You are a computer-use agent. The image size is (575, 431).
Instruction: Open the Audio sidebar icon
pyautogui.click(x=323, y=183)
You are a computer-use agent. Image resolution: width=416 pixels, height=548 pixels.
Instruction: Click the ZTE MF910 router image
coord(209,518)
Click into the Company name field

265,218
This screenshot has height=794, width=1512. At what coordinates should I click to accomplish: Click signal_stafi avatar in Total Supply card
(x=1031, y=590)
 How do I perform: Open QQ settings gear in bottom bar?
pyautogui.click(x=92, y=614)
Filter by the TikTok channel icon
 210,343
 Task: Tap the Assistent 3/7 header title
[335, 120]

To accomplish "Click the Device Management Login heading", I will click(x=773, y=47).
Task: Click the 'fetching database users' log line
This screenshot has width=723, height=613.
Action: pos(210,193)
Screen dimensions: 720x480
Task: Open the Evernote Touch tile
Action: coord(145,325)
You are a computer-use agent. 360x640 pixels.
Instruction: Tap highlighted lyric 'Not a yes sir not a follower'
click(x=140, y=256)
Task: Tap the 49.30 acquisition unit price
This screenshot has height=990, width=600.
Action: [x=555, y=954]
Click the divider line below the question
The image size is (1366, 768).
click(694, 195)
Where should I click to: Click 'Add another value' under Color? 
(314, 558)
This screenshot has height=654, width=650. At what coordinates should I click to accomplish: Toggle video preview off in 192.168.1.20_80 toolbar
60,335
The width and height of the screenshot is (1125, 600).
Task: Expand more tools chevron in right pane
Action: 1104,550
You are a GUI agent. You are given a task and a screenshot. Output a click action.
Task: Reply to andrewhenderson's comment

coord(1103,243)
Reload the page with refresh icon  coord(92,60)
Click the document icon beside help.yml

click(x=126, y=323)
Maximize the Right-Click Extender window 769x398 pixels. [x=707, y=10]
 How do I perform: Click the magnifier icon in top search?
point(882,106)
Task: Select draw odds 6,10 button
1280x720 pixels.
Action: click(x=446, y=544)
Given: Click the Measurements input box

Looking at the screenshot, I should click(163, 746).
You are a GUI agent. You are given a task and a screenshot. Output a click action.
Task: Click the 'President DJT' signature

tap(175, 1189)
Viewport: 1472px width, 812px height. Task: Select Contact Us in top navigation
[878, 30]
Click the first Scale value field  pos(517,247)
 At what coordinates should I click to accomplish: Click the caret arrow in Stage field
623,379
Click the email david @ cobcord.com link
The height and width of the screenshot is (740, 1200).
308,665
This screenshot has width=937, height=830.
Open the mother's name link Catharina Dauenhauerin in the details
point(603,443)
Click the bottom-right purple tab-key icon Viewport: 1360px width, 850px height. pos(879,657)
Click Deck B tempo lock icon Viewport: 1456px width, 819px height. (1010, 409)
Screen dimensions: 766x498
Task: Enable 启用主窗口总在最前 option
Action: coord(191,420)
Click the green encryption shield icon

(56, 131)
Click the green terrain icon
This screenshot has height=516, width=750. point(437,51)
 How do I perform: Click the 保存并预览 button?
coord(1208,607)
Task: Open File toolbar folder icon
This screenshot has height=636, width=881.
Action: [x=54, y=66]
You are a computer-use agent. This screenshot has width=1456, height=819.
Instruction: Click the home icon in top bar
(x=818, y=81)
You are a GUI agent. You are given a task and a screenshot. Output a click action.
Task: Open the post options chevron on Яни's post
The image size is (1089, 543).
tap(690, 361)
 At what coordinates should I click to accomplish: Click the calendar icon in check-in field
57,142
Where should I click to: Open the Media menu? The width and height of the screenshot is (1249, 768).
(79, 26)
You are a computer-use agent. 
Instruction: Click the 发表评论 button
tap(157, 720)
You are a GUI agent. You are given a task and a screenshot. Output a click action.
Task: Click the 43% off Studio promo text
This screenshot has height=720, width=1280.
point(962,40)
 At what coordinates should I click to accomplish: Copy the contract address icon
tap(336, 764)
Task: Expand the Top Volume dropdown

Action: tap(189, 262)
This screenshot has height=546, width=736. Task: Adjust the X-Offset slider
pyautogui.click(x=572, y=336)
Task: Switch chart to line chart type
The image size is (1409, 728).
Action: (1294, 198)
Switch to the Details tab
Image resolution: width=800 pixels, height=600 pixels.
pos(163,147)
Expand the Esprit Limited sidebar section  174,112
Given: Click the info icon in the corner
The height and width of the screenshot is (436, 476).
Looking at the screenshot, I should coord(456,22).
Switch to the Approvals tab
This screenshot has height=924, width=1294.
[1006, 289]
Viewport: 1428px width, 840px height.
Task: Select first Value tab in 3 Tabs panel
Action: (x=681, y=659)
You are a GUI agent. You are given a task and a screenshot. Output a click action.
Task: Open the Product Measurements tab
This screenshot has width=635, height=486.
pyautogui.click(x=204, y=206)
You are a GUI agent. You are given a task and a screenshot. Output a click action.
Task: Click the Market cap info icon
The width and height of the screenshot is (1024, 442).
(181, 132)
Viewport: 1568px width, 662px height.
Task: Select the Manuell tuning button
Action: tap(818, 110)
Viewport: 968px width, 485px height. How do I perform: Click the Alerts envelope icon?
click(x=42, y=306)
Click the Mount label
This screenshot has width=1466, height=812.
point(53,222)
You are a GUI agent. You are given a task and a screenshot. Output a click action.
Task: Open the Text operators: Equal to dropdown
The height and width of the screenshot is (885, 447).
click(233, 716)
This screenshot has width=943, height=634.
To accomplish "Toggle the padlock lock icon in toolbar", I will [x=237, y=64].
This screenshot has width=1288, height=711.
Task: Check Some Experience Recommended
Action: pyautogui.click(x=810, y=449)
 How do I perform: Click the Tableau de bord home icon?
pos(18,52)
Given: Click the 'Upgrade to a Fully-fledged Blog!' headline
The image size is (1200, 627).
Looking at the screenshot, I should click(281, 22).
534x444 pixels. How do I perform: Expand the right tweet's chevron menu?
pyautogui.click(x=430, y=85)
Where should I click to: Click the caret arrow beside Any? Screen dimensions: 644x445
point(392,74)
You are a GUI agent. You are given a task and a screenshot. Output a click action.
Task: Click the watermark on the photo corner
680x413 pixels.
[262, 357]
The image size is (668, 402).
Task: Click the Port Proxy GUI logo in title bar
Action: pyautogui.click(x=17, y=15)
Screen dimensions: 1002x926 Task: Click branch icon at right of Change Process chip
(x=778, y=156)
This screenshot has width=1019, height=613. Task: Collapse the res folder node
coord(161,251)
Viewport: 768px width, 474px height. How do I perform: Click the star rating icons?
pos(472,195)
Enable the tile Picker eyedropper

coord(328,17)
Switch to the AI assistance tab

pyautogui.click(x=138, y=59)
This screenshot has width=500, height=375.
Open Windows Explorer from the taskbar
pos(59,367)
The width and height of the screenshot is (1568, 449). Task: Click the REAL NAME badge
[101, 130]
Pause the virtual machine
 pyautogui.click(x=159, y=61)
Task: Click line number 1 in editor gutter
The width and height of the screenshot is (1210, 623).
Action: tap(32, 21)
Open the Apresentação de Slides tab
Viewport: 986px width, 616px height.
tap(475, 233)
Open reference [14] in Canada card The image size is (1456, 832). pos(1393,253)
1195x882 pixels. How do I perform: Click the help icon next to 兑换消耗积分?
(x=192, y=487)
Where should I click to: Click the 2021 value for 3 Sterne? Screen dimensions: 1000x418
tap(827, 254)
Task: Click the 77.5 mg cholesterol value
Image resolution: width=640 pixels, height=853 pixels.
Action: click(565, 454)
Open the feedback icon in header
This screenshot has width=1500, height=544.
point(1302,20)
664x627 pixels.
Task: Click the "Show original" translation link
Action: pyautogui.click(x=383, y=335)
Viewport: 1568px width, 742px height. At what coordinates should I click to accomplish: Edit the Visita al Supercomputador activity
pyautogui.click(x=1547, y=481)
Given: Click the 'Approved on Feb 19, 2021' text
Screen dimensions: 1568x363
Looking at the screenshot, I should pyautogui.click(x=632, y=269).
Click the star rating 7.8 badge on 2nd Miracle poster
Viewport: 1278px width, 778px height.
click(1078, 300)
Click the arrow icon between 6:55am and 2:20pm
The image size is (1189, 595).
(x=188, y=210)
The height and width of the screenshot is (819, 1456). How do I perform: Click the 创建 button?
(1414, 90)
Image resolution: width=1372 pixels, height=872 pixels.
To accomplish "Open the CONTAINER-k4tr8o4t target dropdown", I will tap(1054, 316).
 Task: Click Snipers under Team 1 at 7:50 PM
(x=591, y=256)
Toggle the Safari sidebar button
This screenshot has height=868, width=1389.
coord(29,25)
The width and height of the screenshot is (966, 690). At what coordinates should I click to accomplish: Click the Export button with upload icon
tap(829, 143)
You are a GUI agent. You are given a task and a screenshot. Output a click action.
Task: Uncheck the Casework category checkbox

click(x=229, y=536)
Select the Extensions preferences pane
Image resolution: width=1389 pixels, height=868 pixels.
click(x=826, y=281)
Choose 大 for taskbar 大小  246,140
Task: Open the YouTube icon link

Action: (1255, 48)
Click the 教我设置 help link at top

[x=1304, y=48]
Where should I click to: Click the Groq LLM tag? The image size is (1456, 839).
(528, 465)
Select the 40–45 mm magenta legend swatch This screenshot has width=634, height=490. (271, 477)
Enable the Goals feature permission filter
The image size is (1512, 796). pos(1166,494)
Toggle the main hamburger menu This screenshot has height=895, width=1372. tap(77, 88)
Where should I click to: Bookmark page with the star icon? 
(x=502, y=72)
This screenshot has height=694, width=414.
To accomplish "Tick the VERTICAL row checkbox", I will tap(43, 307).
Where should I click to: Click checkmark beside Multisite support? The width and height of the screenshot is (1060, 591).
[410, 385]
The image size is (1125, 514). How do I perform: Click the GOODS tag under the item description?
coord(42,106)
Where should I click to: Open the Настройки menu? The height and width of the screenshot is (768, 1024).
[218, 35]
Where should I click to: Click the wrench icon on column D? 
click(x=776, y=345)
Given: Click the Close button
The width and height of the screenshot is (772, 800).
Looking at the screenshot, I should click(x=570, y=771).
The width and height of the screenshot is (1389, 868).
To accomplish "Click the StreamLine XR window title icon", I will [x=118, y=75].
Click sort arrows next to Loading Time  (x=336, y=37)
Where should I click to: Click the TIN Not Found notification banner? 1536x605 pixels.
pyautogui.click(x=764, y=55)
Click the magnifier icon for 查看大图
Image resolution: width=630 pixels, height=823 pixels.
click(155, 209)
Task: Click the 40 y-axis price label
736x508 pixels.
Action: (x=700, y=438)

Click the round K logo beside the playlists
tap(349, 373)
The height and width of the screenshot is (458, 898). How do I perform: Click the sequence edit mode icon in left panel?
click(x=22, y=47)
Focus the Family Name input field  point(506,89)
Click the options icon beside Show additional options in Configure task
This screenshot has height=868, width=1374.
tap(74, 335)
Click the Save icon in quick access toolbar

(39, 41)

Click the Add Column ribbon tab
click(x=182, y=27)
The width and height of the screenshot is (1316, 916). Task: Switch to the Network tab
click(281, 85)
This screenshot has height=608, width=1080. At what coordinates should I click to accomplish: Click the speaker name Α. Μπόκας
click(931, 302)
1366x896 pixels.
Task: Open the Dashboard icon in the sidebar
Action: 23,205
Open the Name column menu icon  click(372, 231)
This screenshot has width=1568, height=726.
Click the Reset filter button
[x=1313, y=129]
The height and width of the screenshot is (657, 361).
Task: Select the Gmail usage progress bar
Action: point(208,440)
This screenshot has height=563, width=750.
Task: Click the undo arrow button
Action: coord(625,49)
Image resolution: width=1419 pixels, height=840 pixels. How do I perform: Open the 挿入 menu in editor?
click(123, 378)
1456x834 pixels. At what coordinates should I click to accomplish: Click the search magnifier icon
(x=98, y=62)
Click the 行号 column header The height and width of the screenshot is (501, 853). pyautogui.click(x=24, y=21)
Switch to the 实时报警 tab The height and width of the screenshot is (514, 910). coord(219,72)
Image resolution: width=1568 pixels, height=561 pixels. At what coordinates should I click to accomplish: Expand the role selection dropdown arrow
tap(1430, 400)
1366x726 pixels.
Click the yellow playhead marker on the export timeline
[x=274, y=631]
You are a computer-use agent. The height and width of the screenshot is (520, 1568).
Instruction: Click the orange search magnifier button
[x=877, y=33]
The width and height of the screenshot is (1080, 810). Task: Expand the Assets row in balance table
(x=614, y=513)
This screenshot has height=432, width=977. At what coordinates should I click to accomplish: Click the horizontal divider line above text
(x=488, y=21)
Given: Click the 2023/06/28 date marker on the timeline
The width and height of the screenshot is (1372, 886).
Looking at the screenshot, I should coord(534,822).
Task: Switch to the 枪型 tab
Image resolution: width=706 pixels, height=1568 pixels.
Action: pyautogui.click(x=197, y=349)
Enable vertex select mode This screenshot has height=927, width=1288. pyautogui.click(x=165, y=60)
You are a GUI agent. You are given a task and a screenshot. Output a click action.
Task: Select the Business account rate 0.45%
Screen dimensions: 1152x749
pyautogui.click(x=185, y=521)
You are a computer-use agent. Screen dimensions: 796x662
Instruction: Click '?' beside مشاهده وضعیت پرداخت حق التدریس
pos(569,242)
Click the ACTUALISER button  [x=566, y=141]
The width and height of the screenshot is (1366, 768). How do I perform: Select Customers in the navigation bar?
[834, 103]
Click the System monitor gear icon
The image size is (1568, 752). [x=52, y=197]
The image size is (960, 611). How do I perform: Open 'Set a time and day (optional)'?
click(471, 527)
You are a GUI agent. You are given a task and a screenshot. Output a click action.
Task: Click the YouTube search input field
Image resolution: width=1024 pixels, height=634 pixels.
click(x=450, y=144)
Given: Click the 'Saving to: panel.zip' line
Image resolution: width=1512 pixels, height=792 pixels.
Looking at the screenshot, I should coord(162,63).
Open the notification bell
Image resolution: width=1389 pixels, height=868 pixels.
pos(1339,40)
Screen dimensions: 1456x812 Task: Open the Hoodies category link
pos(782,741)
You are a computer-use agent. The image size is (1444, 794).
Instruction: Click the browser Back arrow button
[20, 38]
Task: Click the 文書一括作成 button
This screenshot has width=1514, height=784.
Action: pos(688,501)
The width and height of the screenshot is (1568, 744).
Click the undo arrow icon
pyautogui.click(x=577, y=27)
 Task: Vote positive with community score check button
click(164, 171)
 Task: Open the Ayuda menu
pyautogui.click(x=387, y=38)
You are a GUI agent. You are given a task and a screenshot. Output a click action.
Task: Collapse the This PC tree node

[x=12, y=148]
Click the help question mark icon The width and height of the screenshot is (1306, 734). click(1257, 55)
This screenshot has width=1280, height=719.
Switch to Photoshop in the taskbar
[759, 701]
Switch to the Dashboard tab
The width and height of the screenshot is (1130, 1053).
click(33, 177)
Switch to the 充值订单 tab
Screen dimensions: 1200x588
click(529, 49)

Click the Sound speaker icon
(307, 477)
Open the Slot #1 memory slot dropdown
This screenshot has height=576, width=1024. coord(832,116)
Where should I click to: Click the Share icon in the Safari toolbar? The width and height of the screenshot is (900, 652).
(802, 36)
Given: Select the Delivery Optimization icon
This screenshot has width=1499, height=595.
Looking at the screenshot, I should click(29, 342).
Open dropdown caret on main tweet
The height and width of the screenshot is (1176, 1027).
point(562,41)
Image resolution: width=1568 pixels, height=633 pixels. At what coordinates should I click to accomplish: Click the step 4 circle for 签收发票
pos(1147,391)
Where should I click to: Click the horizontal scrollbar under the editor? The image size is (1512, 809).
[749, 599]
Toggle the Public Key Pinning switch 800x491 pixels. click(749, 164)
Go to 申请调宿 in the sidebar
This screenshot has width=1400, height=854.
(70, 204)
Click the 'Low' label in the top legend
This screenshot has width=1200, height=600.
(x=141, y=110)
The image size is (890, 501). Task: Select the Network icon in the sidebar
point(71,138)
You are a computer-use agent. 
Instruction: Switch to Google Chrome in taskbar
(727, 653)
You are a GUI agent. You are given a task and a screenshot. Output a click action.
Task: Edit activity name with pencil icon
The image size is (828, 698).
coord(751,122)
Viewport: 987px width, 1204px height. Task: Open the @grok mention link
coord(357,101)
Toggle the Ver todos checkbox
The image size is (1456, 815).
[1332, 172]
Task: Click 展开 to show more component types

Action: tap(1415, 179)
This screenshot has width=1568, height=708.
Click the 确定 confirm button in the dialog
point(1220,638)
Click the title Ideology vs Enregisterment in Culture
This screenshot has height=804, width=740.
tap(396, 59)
######
Please copy out, word for word, the part of the material above that begins at the line containing "Focus the Family" and ends after the line containing "click(x=182, y=27)", including both of those lines.

▶ TASK OUTPUT
Focus the Family Name input field  point(506,89)
Click the options icon beside Show additional options in Configure task
This screenshot has height=868, width=1374.
tap(74, 335)
Click the Save icon in quick access toolbar

(39, 41)

Click the Add Column ribbon tab
click(x=182, y=27)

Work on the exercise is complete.